Death did finally come to her mother, but through the pages of The Art of Death, Danticat extends her mother's life as a way to expressed a shared humanity. We all must grapple with hard deaths, including but not limited to the death of our mothers. And in the struggle, we explore what it means to live, to be human, and to love.


Books on the Dying Process


  1. Oh my goodness that excerpt/quote. Turns it into a monologue, indeed.

    1. She writes very tenderly and thoughtfully about her mother. Danticat is very kind to make herself so vulnerable. Thanks for reading/commenting.

  2. Wow very beautiful and powerful writing. Teared up just reading p.149! Thanks for sharing and reviewing Karen.

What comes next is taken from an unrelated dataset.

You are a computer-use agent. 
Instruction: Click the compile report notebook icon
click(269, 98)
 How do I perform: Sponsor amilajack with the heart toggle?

    1. It was hard to pick a quote that encapsulates her journey by her mother's side. She has a poignant dream after her mother's passing, but it would be way to long for me to include that. Thanks for loaning Danticat your compassion.

  3. Yes Karen, this is a topic I think about often. Thanks for sharing these insights with us all.

    1. Danticat brings an equal measure of emotion and reason to this challenging topic. She's a gem. I've only read two of her books, but I plan to read at least on more in 2018.

  4. The quote from page 149 brought tears to my mom as I sit here looking at my own mother.